▶ [DOCUMENT PASSAGE]
=== Begin Enclosure ===
Skip to main content

Benchmark and optimize AI agent skill descriptions - the SEO for agent skills

Project description

Skills Arena

Companies are competing for context. Is your skill winning?

PyPI License GitHub Stars

Why?How It WorksQuick StartFeaturesCustom ScenariosConfiguration


Why Skills Arena?

The battleground has moved. Developers don't Google for tools — they ask their AI assistant. And in that moment, your skill is either chosen or invisible.

Every day, thousands of decisions happen inside AI context windows. Your skill vs. competitors. Your description vs. theirs. And you have no idea who's winning.

┌─────────────────────────────────────────────────────────────────────────┐
│  Developer: "Find the latest AI news and summarize the key points"     │
│                                                                         │
│  Agent's Context Window:                                                │
│    • Your Search Skill                                                  │
│    • Competitor's Web Scraper                                           │
│    • Built-in WebSearch                                                 │
│                                                                         │
│  ⚡ One satisfies the request. The rest are forgotten.                  │
│  📊 Skills Arena shows you who wins — and why.                          │
└─────────────────────────────────────────────────────────────────────────┘

Skills Arena lets you benchmark the context layer — see how your skill performs against the competition before your users do.
=== End Enclosure ===
▶ [DATA SHOWN]
=== Begin Enclosure ===
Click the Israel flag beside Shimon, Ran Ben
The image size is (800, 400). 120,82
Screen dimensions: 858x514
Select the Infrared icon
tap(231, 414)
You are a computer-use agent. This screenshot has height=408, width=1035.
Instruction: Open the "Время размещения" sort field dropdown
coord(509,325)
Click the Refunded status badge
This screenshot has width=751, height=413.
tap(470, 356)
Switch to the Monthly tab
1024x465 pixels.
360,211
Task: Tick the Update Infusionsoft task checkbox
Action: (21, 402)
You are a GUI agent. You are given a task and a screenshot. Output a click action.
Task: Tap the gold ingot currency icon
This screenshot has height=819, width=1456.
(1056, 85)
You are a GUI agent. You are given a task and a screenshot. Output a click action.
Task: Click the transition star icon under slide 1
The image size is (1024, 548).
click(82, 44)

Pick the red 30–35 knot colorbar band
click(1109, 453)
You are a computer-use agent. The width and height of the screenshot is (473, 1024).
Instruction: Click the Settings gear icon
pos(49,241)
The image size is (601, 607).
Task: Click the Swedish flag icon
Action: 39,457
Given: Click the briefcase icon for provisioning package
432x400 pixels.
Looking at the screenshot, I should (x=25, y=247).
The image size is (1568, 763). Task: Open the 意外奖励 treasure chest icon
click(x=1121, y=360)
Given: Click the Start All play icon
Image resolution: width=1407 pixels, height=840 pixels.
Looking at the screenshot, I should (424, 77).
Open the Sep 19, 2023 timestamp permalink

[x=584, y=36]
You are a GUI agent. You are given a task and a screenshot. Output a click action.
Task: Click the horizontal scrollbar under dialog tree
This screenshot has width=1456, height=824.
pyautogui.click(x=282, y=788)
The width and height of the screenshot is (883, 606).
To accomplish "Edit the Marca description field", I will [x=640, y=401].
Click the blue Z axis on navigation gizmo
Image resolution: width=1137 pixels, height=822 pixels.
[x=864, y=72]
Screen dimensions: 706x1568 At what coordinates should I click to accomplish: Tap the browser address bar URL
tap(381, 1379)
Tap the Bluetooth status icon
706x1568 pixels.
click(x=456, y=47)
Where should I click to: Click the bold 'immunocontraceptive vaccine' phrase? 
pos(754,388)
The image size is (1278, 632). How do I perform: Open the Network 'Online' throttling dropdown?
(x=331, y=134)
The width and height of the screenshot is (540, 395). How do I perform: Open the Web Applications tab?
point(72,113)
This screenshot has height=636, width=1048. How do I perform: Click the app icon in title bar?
=== End Enclosure ===
▶ [EXERCISE A] Reproduce the stretch of the Skills Arena page from "Benchmark and optimize" through "your skill winning?".
▶ [EXERCISE B] In the diagram on the Skills Arena page, what entries are shown in the agent's context window?
The rows come from a separate source, unrelated to the Skills Arena page.

▶ [EXERCISE ANSWER A]
Benchmark and optimize AI agent skill descriptions - the SEO for agent skills

Project description

Skills Arena

Companies are competing for context. Is your skill winning?

▶ [EXERCISE ANSWER B]
- Your Search Skill
- Competitor's Web Scraper
- Built-in WebSearch